Records from a dataset:
== Segment start ==
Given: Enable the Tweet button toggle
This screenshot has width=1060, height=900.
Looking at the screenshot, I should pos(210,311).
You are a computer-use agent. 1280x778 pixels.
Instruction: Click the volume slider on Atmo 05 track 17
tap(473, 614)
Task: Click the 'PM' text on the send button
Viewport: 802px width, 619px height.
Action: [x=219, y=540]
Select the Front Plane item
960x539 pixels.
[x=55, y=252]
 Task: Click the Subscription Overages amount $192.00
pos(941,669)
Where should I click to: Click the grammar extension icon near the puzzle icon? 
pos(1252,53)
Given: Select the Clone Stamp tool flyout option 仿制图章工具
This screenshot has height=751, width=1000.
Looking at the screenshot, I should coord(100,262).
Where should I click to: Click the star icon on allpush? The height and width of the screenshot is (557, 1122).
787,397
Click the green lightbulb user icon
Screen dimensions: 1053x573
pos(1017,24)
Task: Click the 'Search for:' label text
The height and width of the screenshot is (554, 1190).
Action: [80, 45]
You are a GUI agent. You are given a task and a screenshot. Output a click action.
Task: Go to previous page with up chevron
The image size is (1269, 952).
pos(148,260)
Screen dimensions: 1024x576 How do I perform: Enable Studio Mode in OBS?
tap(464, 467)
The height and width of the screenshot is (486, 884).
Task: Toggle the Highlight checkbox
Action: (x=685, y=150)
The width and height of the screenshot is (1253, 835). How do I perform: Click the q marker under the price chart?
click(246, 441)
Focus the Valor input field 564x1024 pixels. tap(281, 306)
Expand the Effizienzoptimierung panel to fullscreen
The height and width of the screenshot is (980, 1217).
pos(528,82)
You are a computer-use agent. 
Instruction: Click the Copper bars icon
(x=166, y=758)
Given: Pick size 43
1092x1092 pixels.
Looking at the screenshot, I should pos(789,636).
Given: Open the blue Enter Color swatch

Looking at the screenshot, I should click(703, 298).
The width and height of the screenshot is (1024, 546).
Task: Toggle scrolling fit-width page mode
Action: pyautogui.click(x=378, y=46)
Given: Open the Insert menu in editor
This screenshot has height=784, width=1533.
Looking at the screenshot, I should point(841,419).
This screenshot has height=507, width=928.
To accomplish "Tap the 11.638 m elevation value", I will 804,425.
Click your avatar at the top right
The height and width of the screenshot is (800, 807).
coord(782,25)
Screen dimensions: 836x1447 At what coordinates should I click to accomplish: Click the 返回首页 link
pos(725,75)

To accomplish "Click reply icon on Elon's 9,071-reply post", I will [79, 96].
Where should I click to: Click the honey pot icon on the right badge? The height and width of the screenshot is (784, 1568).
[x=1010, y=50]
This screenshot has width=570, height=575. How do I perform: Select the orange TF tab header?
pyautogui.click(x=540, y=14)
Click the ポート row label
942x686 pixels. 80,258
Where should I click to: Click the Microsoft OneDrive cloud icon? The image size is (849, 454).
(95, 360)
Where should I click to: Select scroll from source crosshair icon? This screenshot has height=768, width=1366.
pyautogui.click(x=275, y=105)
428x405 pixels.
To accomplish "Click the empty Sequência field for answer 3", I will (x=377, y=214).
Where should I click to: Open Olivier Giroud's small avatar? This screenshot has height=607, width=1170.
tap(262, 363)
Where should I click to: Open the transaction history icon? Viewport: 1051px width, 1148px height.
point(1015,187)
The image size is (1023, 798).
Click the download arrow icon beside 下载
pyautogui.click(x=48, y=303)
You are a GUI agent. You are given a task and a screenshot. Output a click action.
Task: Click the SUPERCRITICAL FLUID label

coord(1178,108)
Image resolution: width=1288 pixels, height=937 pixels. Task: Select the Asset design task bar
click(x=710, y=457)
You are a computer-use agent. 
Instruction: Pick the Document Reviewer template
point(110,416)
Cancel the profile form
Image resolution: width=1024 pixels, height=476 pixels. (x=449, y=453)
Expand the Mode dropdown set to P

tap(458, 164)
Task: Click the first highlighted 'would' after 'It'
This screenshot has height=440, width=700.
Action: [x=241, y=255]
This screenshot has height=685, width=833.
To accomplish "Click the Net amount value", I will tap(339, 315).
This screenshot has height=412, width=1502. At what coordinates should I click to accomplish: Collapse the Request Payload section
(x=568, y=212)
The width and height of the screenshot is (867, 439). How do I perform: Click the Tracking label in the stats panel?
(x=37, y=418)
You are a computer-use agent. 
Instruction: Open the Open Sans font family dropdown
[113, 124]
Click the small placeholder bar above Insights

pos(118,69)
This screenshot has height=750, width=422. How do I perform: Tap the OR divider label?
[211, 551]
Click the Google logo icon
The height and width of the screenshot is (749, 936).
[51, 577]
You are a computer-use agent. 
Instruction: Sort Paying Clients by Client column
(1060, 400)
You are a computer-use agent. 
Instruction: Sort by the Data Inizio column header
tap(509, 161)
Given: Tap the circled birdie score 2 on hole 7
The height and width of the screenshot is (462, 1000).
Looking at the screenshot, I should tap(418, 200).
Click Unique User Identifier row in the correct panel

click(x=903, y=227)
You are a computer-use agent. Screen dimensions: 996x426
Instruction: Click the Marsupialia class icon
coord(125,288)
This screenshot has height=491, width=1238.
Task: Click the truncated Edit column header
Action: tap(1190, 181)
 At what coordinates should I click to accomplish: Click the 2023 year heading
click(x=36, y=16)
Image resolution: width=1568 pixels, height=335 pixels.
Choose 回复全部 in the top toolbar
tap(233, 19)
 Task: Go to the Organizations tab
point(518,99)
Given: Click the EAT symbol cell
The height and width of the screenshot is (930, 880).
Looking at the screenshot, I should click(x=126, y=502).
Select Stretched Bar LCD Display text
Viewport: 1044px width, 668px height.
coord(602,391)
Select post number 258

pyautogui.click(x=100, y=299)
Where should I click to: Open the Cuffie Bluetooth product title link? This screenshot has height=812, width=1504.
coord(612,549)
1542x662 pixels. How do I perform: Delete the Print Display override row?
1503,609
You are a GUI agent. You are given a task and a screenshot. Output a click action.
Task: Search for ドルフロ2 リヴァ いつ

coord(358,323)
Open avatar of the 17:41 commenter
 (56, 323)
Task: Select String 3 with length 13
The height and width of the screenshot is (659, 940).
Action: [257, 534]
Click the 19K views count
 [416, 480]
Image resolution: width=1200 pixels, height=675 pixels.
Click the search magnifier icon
== Segment end ==
* Exercise description: Please reproduce each record precisely as written.

* Task response:
Given: Enable the Tweet button toggle
This screenshot has width=1060, height=900.
Looking at the screenshot, I should pos(210,311).
You are a computer-use agent. 1280x778 pixels.
Instruction: Click the volume slider on Atmo 05 track 17
tap(473, 614)
Task: Click the 'PM' text on the send button
Viewport: 802px width, 619px height.
Action: [x=219, y=540]
Select the Front Plane item
960x539 pixels.
[x=55, y=252]
 Task: Click the Subscription Overages amount $192.00
pos(941,669)
Where should I click to: Click the grammar extension icon near the puzzle icon? 
pos(1252,53)
Given: Select the Clone Stamp tool flyout option 仿制图章工具
This screenshot has height=751, width=1000.
Looking at the screenshot, I should coord(100,262).
Where should I click to: Click the star icon on allpush? The height and width of the screenshot is (557, 1122).
787,397
Click the green lightbulb user icon
Screen dimensions: 1053x573
pos(1017,24)
Task: Click the 'Search for:' label text
The height and width of the screenshot is (554, 1190).
Action: [80, 45]
You are a GUI agent. You are given a task and a screenshot. Output a click action.
Task: Go to previous page with up chevron
The image size is (1269, 952).
pos(148,260)
Screen dimensions: 1024x576 How do I perform: Enable Studio Mode in OBS?
tap(464, 467)
The height and width of the screenshot is (486, 884).
Task: Toggle the Highlight checkbox
Action: (x=685, y=150)
The width and height of the screenshot is (1253, 835). How do I perform: Click the q marker under the price chart?
click(246, 441)
Focus the Valor input field 564x1024 pixels. tap(281, 306)
Expand the Effizienzoptimierung panel to fullscreen
The height and width of the screenshot is (980, 1217).
pos(528,82)
You are a computer-use agent. 
Instruction: Click the Copper bars icon
(x=166, y=758)
Given: Pick size 43
1092x1092 pixels.
Looking at the screenshot, I should pos(789,636).
Given: Open the blue Enter Color swatch

Looking at the screenshot, I should click(703, 298).
The width and height of the screenshot is (1024, 546).
Task: Toggle scrolling fit-width page mode
Action: pyautogui.click(x=378, y=46)
Given: Open the Insert menu in editor
This screenshot has height=784, width=1533.
Looking at the screenshot, I should point(841,419).
This screenshot has height=507, width=928.
To accomplish "Tap the 11.638 m elevation value", I will 804,425.
Click your avatar at the top right
The height and width of the screenshot is (800, 807).
coord(782,25)
Screen dimensions: 836x1447 At what coordinates should I click to accomplish: Click the 返回首页 link
pos(725,75)

To accomplish "Click reply icon on Elon's 9,071-reply post", I will [79, 96].
Where should I click to: Click the honey pot icon on the right badge? The height and width of the screenshot is (784, 1568).
[x=1010, y=50]
This screenshot has width=570, height=575. How do I perform: Select the orange TF tab header?
pyautogui.click(x=540, y=14)
Click the ポート row label
942x686 pixels. 80,258
Where should I click to: Click the Microsoft OneDrive cloud icon? The image size is (849, 454).
(95, 360)
Where should I click to: Select scroll from source crosshair icon? This screenshot has height=768, width=1366.
pyautogui.click(x=275, y=105)
428x405 pixels.
To accomplish "Click the empty Sequência field for answer 3", I will (x=377, y=214).
Where should I click to: Open Olivier Giroud's small avatar? This screenshot has height=607, width=1170.
tap(262, 363)
Where should I click to: Open the transaction history icon? Viewport: 1051px width, 1148px height.
point(1015,187)
The image size is (1023, 798).
Click the download arrow icon beside 下载
pyautogui.click(x=48, y=303)
You are a GUI agent. You are given a task and a screenshot. Output a click action.
Task: Click the SUPERCRITICAL FLUID label

coord(1178,108)
Image resolution: width=1288 pixels, height=937 pixels. Task: Select the Asset design task bar
click(x=710, y=457)
You are a computer-use agent. 
Instruction: Pick the Document Reviewer template
point(110,416)
Cancel the profile form
Image resolution: width=1024 pixels, height=476 pixels. (x=449, y=453)
Expand the Mode dropdown set to P

tap(458, 164)
Task: Click the first highlighted 'would' after 'It'
This screenshot has height=440, width=700.
Action: [x=241, y=255]
This screenshot has height=685, width=833.
To accomplish "Click the Net amount value", I will tap(339, 315).
This screenshot has height=412, width=1502. At what coordinates should I click to accomplish: Collapse the Request Payload section
(x=568, y=212)
The width and height of the screenshot is (867, 439). How do I perform: Click the Tracking label in the stats panel?
(x=37, y=418)
You are a computer-use agent. 
Instruction: Open the Open Sans font family dropdown
[113, 124]
Click the small placeholder bar above Insights

pos(118,69)
This screenshot has height=750, width=422. How do I perform: Tap the OR divider label?
[211, 551]
Click the Google logo icon
The height and width of the screenshot is (749, 936).
[51, 577]
You are a computer-use agent. 
Instruction: Sort Paying Clients by Client column
(1060, 400)
You are a computer-use agent. 
Instruction: Sort by the Data Inizio column header
tap(509, 161)
Given: Tap the circled birdie score 2 on hole 7
The height and width of the screenshot is (462, 1000).
Looking at the screenshot, I should tap(418, 200).
Click Unique User Identifier row in the correct panel

click(x=903, y=227)
You are a computer-use agent. Screen dimensions: 996x426
Instruction: Click the Marsupialia class icon
coord(125,288)
This screenshot has height=491, width=1238.
Task: Click the truncated Edit column header
Action: tap(1190, 181)
 At what coordinates should I click to accomplish: Click the 2023 year heading
click(x=36, y=16)
Image resolution: width=1568 pixels, height=335 pixels.
Choose 回复全部 in the top toolbar
tap(233, 19)
 Task: Go to the Organizations tab
point(518,99)
Given: Click the EAT symbol cell
The height and width of the screenshot is (930, 880).
Looking at the screenshot, I should click(x=126, y=502).
Select Stretched Bar LCD Display text
Viewport: 1044px width, 668px height.
coord(602,391)
Select post number 258

pyautogui.click(x=100, y=299)
Where should I click to: Open the Cuffie Bluetooth product title link? This screenshot has height=812, width=1504.
coord(612,549)
1542x662 pixels. How do I perform: Delete the Print Display override row?
1503,609
You are a GUI agent. You are given a task and a screenshot. Output a click action.
Task: Search for ドルフロ2 リヴァ いつ

coord(358,323)
Open avatar of the 17:41 commenter
 (56, 323)
Task: Select String 3 with length 13
The height and width of the screenshot is (659, 940).
Action: [257, 534]
Click the 19K views count
 [416, 480]
Image resolution: width=1200 pixels, height=675 pixels.
Click the search magnifier icon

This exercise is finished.